# The problem:
Output the stretch of data from the line containing "1528x697 pixels." through the line containing "Action: (1475, 37)" as a Markdown table with the columns Number and Text, one numbered row per line, with blank lines skipped. Leave the pictures out of the table.

# Dataset rows:
____________________

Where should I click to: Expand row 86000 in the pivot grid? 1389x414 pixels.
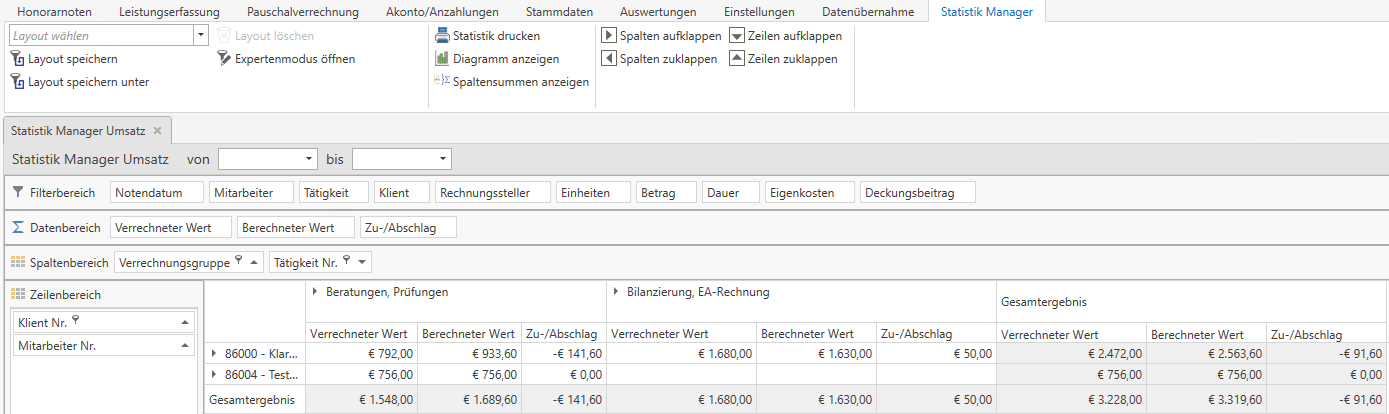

____________________

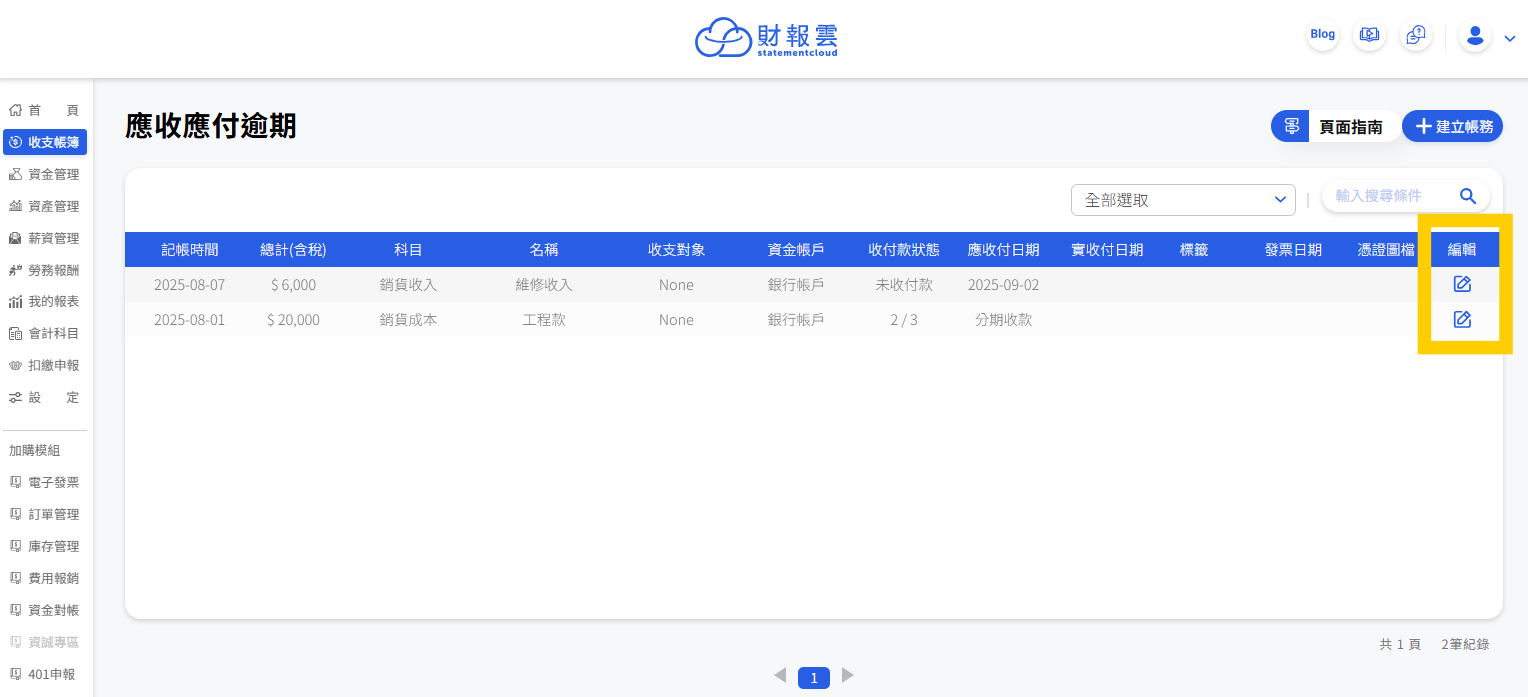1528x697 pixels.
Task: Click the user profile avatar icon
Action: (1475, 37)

____________________

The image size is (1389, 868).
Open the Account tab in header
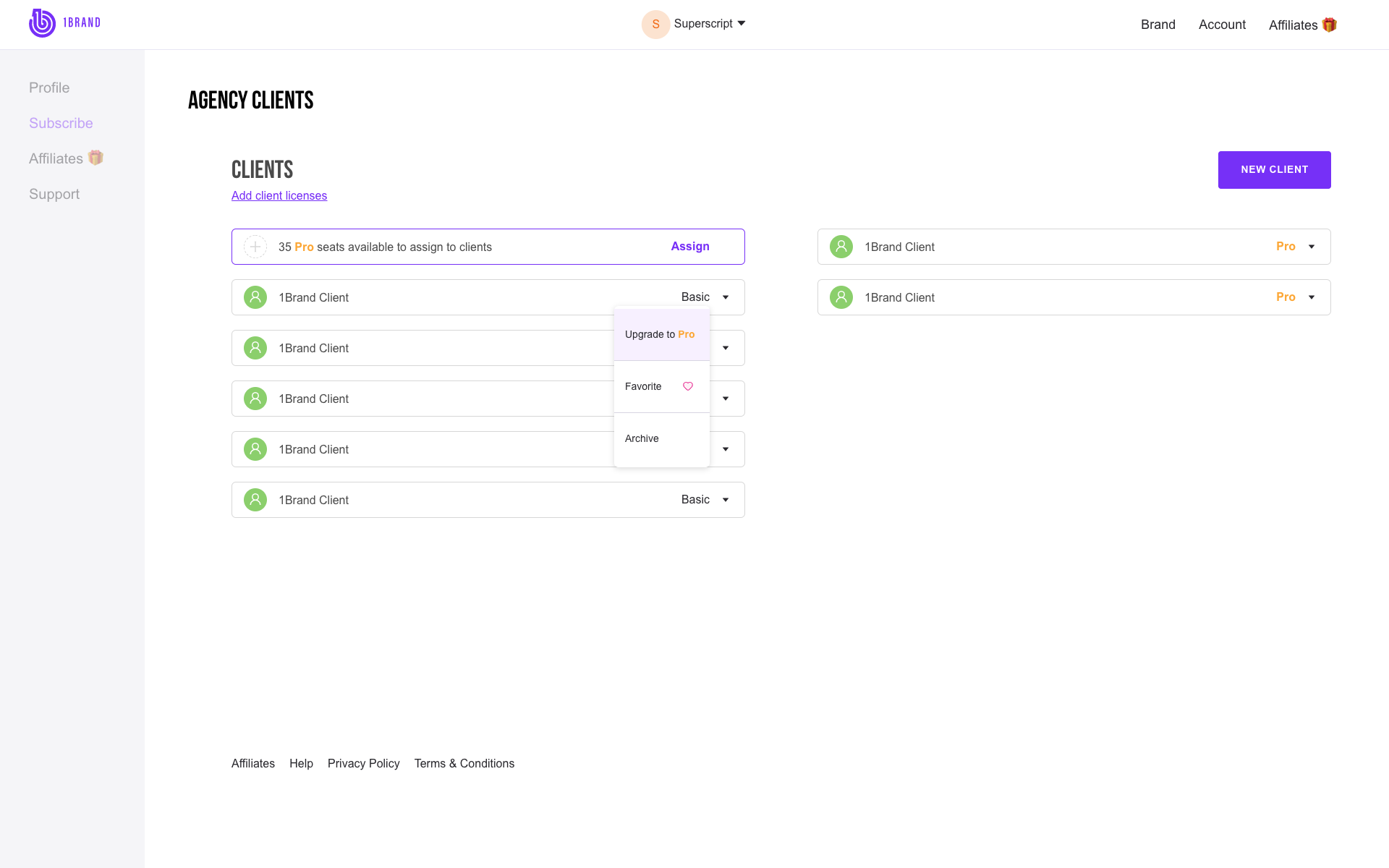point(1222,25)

____________________

# Solution to the exercise:
| Number | Text |
|---|---|
| 1 | 1528x697 pixels. |
| 2 | Task: Click the user profile avatar icon |
| 3 | Action: (1475, 37) |